> _Task item_
An exact copy of every entry is needed, without any of the pictures.

------------------------------

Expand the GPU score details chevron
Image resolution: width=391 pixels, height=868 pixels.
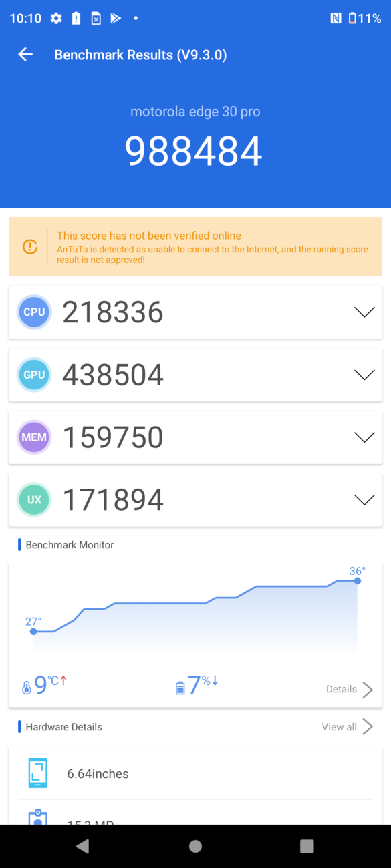click(364, 375)
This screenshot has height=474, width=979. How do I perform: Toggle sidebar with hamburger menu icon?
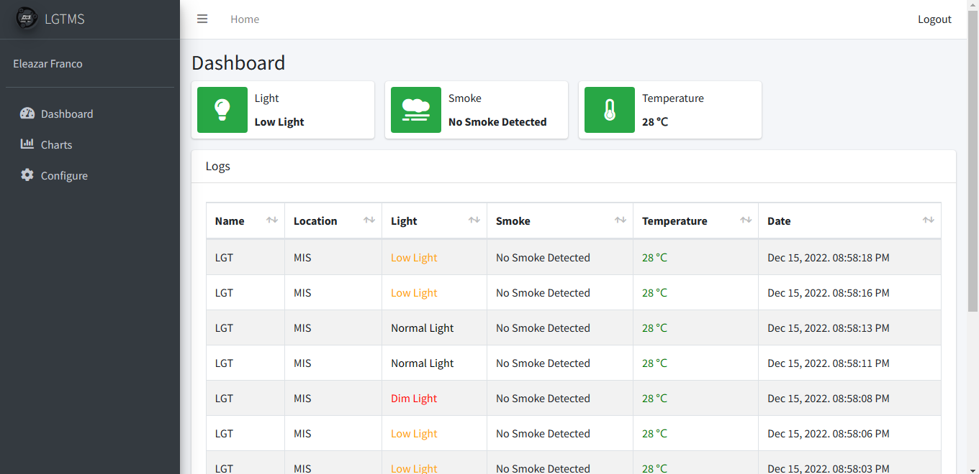[x=202, y=19]
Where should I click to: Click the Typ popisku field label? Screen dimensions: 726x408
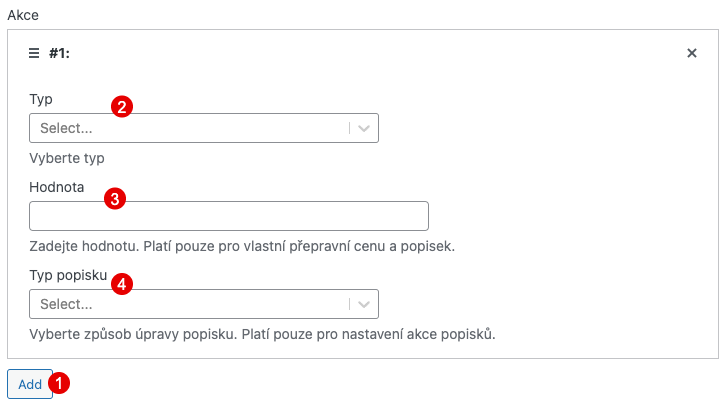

------------------------------

> _Response_
Expand the GPU score details chevron
Image resolution: width=391 pixels, height=868 pixels.
click(364, 375)
This screenshot has height=474, width=979. How do I perform: Toggle sidebar with hamburger menu icon?
[x=202, y=19]
Where should I click to: Click the Typ popisku field label? Screen dimensions: 726x408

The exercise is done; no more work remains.